Until recently, cocoa’s effects on cognitive function were plainly associated with the polyphenolic fraction, especially flavanols [13]. In fact, most of the previous studies dealing with the effect of theobromine on cognitive and other brain functions failed to show significant changes [222]. However, it has been known for some years that theobromine blocks adenosine receptors to reduce the endogenous inhibitory adenosine and evoke a stimulatory effect on the CNS; thus, increased dopaminergic activity in the brain is suggested to mediate the psychostimulant effect [202]. This significant effect raised interest in the specific effects of theobromine independently from those already reported for flavanols.

The first encouraging results were published still in the last century. Pioneer studies showed that theobromine ingestion caused an increase in the brain levels of A1-adenosine receptors [223]. No more positive results were reported until ten years later when the administration of 30 mg/kg of theobromine to mice increased the ambulatory activity [224]. Some years later, in an animal experiment, Fernández-Fernández and coworkers [216] observed an enhanced modulatory effect on both cholinergic and catecholaminergic transmissions on mice fed 20 days with a theobromine-rich diet. The enhancing effect of theobromine on the levels of acetylcholine-related enzymes, dopamine, and especially noradrenalin confirms its beneficial role on the “cognitive reserve” and, consequently, a possible reducing effect on the cognitive decline underlying aging and Alzheimer’s disease [216]. In a study with volunteers to unravel the differential contributions of theobromine and caffeine on mood, psychomotor performance, and blood pressure, the authors concluded that caffeine might have more CNS-mediated effects on alertness, while theobromine might be acting primarily via peripheral physiological changes [225]. Moreover, in 2015, in a study of patients with Alzheimer’s disease, theobromine was found to be associated with a favorable Aβ profile in the cerebrospinal fluid [226].

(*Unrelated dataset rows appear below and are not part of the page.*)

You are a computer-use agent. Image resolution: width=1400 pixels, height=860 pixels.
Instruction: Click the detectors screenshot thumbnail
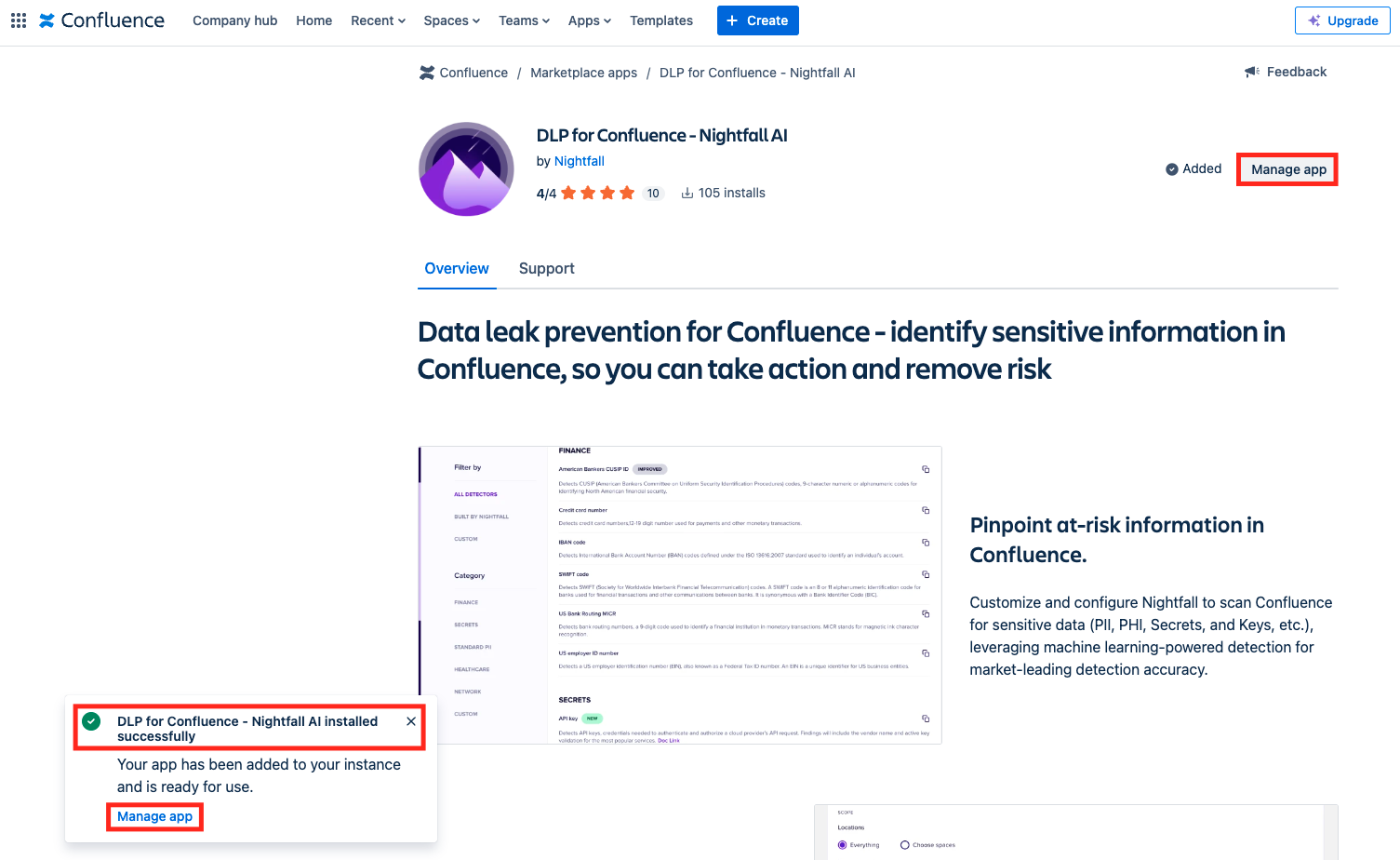click(680, 595)
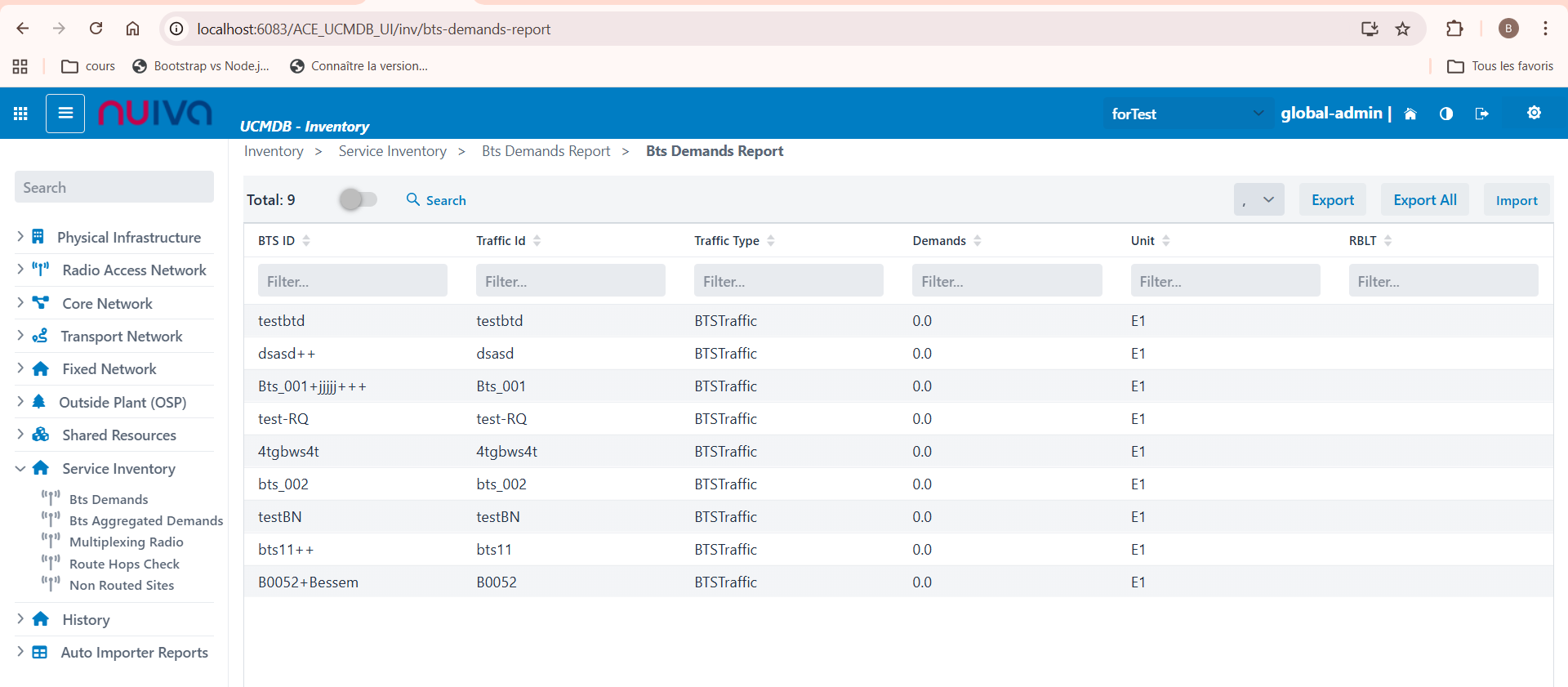Select Route Hops Check menu item

[x=124, y=564]
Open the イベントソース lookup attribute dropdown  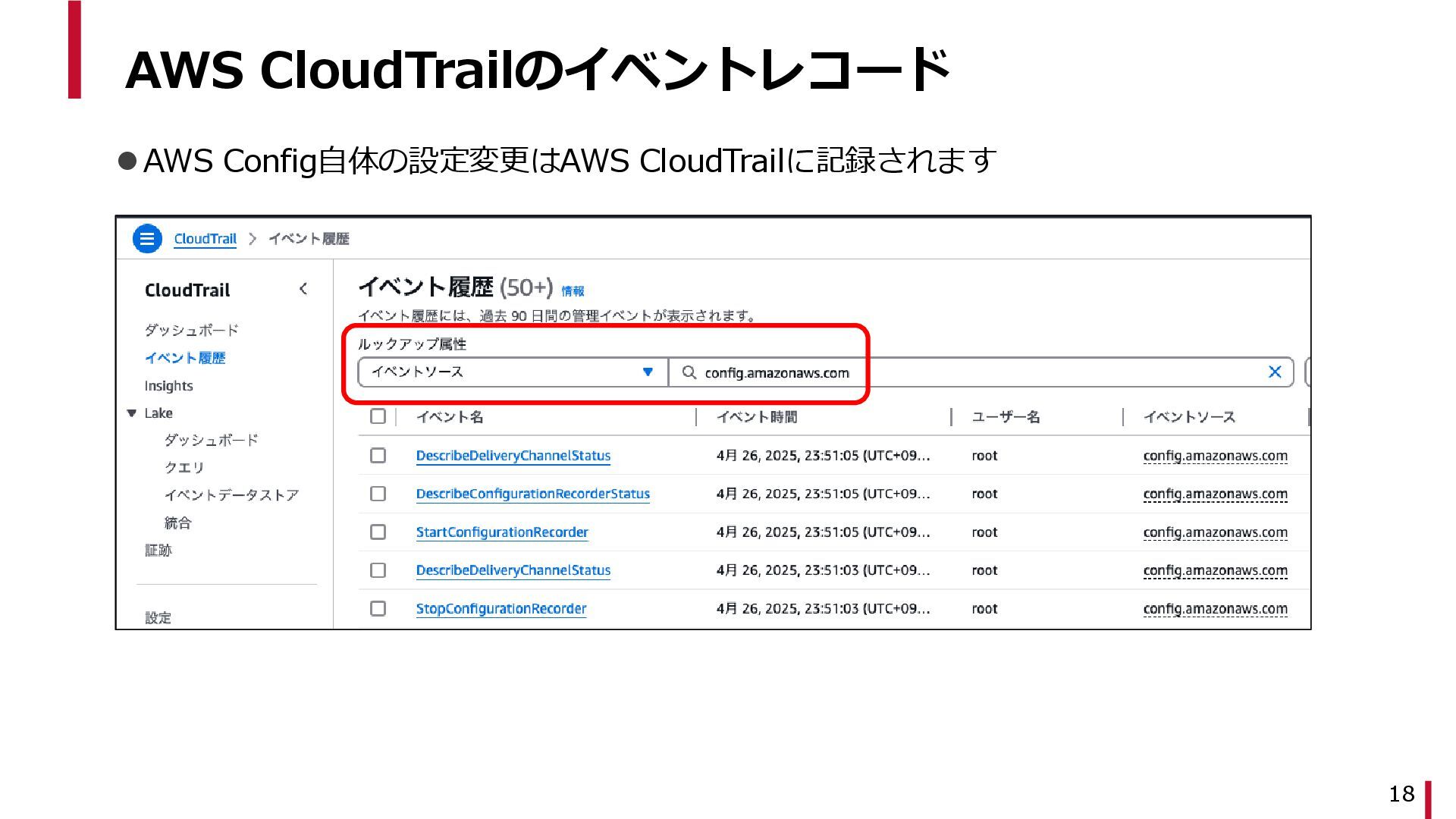513,372
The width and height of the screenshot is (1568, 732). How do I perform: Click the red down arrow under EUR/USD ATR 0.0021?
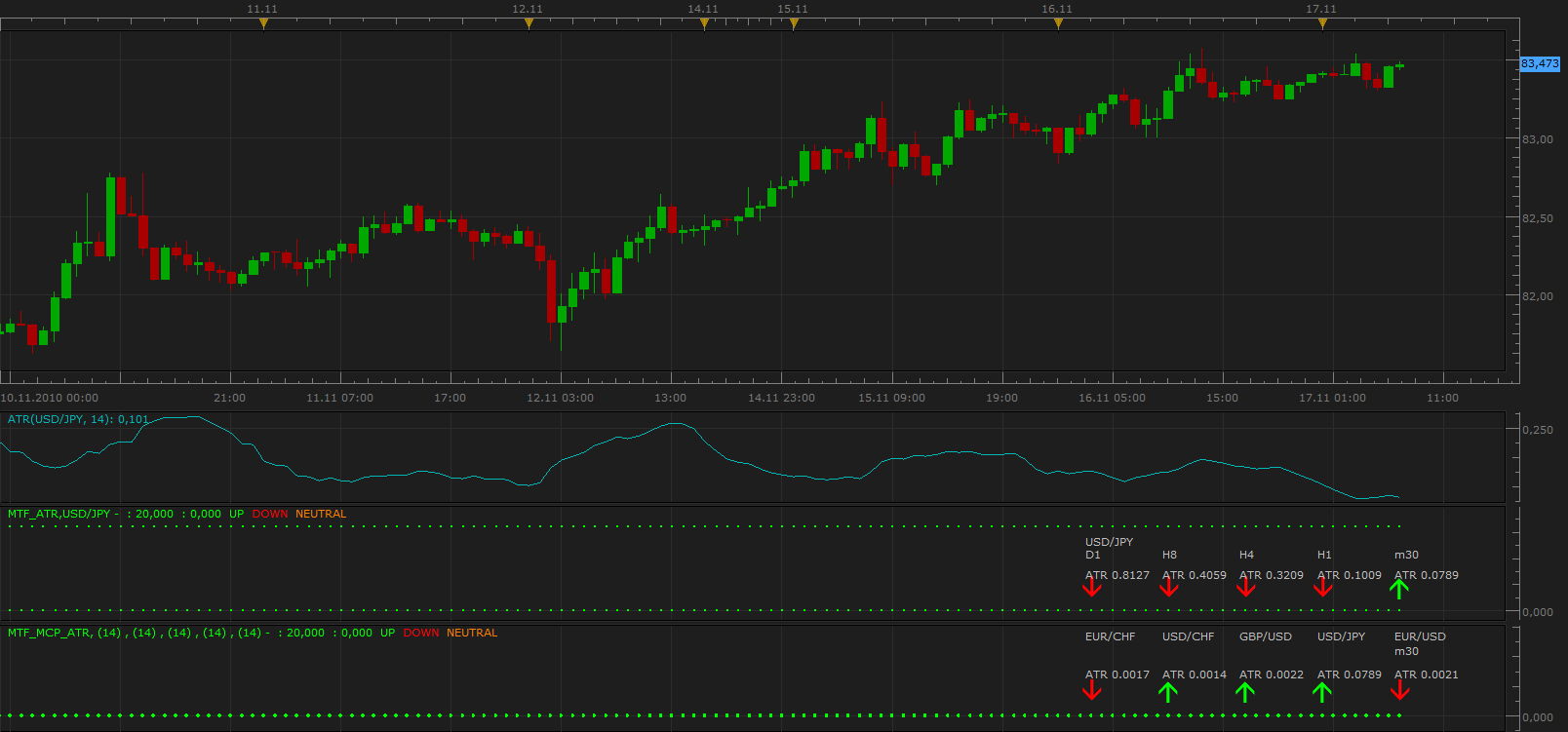(x=1400, y=690)
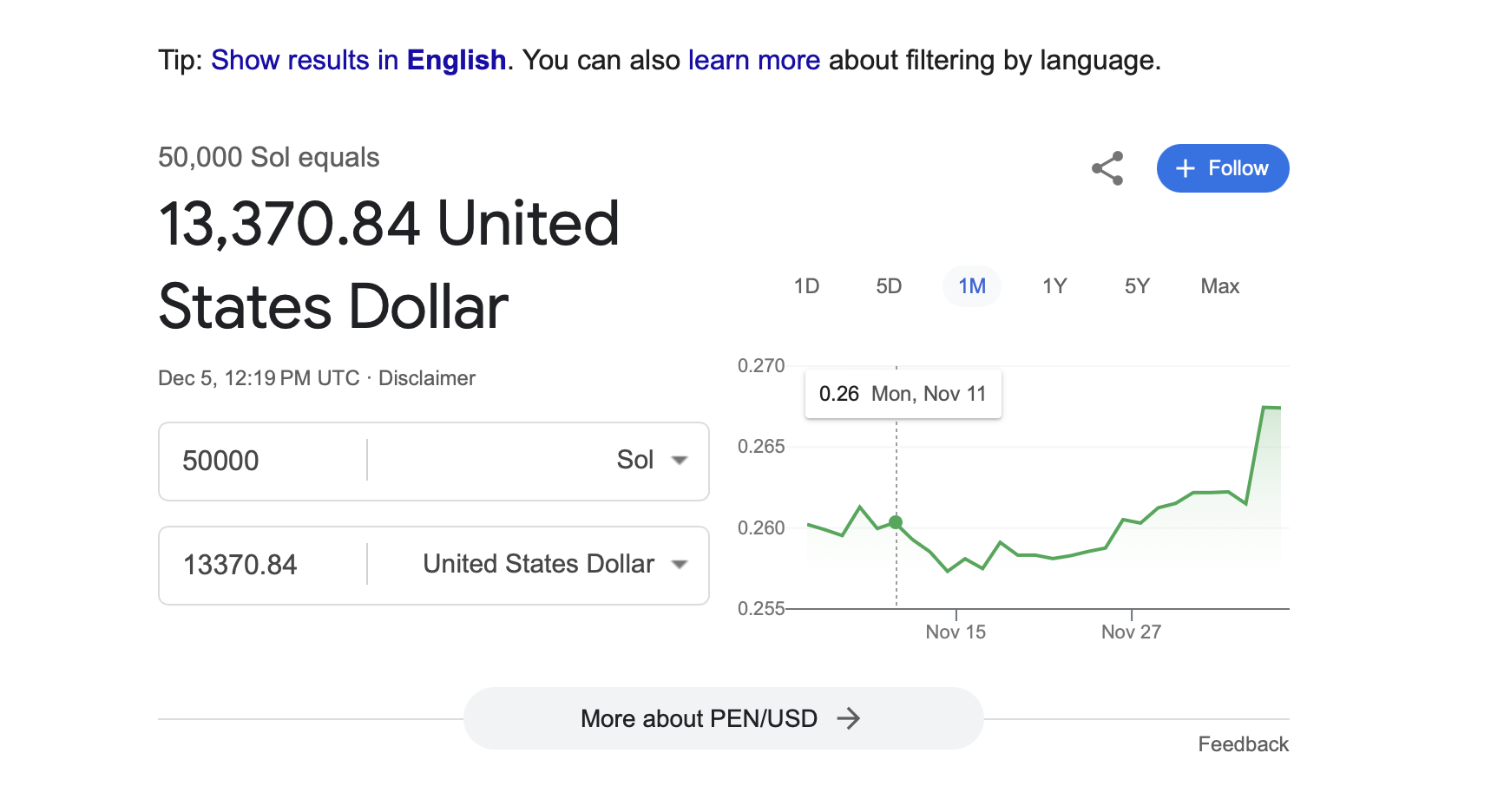Click the 50000 Sol amount field

click(260, 461)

Somewhat later, a study using a fat-enriched diet to induce a long-term deterioration in cognitive and memory functions showed that theobromine, at realistic concentrations in drinking water, restored the A1 receptor levels and improved the cognitive functions and Aβ levels [227]. Still, in 2017, the results in experimental animals strongly suggested that in mice orally administered 0.05% theobromine for 30 days, a phosphodiesterase inhibitor effect in the brain was produced, and it augmented motor learning through the cAMP/CREB/BDNF pathways (see also the section on signaling pathways), which play a crucial role in memory and learning [209]. In a comprehensive review from 2019 exploring the potential of theobromine as a cognitive regulator, the authors concluded that animal and human studies suggested a potential neuroprotective action of the long-term consumption of theobromine through a reduction in the Aβ amyloid pathology, which is observed in Alzheimer’s disease patients’ brains [222]. Early this year, treatment with theobromine significantly attenuated the neurological deficits and improved the sensorimotor functions and memory in rats with cerebral hypoperfusion. The authors suggested that the findings in the parameters regarding the oxidative stress, inflammatory intermediaries, and histopathological analysis substantiated the attenuation of neurodegenerative changes by theobromine [10]. Moreover, in this current year, a cross-sectional study on a representative American population aged ≥60 years has shown that a daily intake of theobromine tended to be associated with a better cognitive performance [11].

Regarding other biological effects recently attributed to theobromine, it is worth mentioning that methylxanthine plays a relevant role in some effects related to cocoa intake, such as the lower proportion of IgA-coated bacteria. Moreover, theobromine modifies the gut microbiota, although other cocoa compounds could also act on intestinal bacteria, attenuating or enhancing the theobromine effects [228]. Finally, research from this current year supports the use of methylxanthines, in particular theobromine, as a SARS-CoV-2 inhibitor as compared to chloroquine [229].